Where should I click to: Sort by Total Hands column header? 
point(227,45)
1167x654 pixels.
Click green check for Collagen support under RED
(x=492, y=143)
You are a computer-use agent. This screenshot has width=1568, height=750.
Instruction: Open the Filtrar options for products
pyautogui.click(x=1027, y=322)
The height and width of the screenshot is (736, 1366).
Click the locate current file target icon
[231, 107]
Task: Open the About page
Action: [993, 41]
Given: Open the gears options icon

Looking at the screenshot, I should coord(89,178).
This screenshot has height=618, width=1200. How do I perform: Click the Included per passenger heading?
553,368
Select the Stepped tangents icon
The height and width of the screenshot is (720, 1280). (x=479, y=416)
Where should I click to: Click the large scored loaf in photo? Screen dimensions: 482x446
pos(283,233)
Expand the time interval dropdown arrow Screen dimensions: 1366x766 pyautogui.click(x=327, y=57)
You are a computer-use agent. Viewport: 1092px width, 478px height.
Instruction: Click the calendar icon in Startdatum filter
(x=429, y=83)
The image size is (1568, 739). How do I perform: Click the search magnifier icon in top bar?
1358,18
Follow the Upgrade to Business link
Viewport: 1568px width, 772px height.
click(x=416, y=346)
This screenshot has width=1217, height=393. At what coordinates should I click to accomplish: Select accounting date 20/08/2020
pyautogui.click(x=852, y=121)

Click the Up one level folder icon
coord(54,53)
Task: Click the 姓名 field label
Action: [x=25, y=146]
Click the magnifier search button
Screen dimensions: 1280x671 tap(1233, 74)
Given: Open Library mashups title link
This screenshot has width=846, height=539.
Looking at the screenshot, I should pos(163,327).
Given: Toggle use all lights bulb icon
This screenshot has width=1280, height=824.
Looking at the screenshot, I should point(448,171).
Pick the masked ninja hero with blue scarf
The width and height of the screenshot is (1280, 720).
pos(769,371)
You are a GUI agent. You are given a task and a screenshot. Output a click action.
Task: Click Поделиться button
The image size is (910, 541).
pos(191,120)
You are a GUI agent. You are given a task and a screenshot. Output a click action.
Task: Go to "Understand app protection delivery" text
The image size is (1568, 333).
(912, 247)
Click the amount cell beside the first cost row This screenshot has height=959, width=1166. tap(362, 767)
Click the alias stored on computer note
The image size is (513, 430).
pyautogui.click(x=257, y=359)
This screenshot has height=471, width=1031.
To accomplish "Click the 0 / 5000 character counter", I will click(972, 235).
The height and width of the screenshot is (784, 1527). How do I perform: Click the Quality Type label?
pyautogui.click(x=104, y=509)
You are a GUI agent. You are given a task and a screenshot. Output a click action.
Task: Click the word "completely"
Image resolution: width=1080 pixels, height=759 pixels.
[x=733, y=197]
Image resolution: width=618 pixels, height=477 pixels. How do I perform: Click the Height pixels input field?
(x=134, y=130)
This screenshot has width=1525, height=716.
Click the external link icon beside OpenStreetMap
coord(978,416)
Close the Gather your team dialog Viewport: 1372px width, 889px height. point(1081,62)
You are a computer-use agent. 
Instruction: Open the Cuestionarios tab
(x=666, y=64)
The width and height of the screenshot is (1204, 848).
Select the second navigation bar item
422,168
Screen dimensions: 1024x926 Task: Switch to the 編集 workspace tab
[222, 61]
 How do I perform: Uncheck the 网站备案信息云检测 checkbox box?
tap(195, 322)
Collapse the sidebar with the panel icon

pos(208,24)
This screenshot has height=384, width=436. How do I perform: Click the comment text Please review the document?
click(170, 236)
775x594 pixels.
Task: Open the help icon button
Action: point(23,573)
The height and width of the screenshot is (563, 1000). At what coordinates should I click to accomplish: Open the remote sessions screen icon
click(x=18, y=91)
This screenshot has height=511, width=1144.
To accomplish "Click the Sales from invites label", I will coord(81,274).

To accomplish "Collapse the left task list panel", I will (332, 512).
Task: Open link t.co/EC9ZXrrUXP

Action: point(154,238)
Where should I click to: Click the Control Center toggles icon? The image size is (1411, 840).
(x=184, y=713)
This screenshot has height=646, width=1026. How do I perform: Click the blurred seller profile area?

#### [What is expected]
Every line of the material that holds "will" should be copied out as the answer.

#### [Answer section]
To accomplish "Click the 0 / 5000 character counter", I will click(972, 235).
To accomplish "Click the Sales from invites label", I will coord(81,274).
To accomplish "Collapse the left task list panel", I will (332, 512).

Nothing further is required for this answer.